Improving the luminescence performance of far-red-emitting Sr2ScSbO6: Mn4+phosphor with charge compensation and its application in plant growth LEDs

Mn4+ activated oxide phosphor as plant growth LEDs is becoming a research hotspot owing to the high coin-cidence of spin-forbidden transition emission peaks in 2Eg-4A2g with the photosensitive pigment Pfr required for plant growth. Moreover, the emission peaks of Mn4+ can be adjusted at 610-750 nm depending on the matrix. However, Mn4+ doped phosphors suffer from sharply decreased emission intensity at high temperature.
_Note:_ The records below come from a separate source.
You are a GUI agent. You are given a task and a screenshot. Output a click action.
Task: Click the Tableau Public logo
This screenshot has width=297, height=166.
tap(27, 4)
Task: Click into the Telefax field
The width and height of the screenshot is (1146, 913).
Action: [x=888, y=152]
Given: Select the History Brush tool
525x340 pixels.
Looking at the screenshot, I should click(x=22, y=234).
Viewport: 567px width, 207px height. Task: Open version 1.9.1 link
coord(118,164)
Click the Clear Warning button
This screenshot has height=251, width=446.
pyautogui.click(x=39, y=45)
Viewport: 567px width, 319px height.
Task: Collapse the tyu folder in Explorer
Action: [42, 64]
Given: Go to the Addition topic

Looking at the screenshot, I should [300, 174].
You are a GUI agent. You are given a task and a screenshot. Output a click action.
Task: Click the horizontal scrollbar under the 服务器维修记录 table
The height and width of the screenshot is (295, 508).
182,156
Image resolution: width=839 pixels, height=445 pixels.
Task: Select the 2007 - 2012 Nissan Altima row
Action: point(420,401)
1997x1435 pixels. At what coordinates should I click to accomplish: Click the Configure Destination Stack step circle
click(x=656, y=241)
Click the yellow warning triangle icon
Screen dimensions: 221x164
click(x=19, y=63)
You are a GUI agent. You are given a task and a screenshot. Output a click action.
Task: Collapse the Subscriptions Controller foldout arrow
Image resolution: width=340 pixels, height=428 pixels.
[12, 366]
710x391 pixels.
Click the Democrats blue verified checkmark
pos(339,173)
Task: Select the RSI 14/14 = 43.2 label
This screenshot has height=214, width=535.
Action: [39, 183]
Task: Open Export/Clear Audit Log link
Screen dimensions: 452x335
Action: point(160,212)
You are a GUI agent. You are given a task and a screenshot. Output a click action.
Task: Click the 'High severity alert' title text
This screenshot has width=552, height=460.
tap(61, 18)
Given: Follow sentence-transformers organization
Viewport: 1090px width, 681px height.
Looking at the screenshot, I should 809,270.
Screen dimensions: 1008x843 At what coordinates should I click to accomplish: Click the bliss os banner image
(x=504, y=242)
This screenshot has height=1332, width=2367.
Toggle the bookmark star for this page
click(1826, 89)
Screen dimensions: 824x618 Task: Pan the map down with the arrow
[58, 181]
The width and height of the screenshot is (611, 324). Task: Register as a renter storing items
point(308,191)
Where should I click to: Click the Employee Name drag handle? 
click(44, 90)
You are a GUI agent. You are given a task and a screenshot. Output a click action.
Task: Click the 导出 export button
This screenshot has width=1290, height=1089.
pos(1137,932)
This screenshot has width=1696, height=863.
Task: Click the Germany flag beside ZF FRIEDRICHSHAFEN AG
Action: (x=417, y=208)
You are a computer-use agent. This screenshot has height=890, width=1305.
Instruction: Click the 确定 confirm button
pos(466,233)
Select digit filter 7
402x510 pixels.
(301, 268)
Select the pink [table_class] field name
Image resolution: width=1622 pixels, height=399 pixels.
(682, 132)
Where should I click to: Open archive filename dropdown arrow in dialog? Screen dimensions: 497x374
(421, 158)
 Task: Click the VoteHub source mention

In order to exploit phosphors with good thermal stability and high emission intensity, the charge compensation of the double perovskite structured phosphor Sr2ScSbO6:Mn4+ using Li+ dopant is conducted in this study, wherein the Li+ doping inhibits the adverse energy transfer between Mn4+, therefore increasing the luminescence intensity by 2.27 times and upgrading the thermal stability from 80.2% to 86.76% at 423 K with respect to its value at 303 K in comparison with that of pristine Sr2ScSbO6:Mn4+. Accordingly, an innovative PDMS-LED device is fabricated using the modified phosphor. The typical 2Eg-4A2g emission peak of Mn4+ at 697 nm under 365 nm UV chip excitation coincided well with the far-red light photosensitive pigment Pfr required for plant growth. Meanwhile, the thermal imaging tests demonstrate the outstanding working stability of the constructed PDMS-LED device at different temperatures. The above results indicate that the Sr2ScSbO6:Mn4+/Li+ phosphor-based PDMS-LED device possesses high potential in promoting plant growth.

Automated summary

Mn4+ activated oxide phosphor is a popular research topic for plant growth LEDs due to its coincidence with photosensitive pigment Pfr. By conducting charge compensation with Li+ dopant, a phosphor with good thermal stability and high emission intensity is obtained. A PDMS-LED device fabricated with this phosphor shows promising potential in promoting plant growth based on its high luminescence intensity and working stability.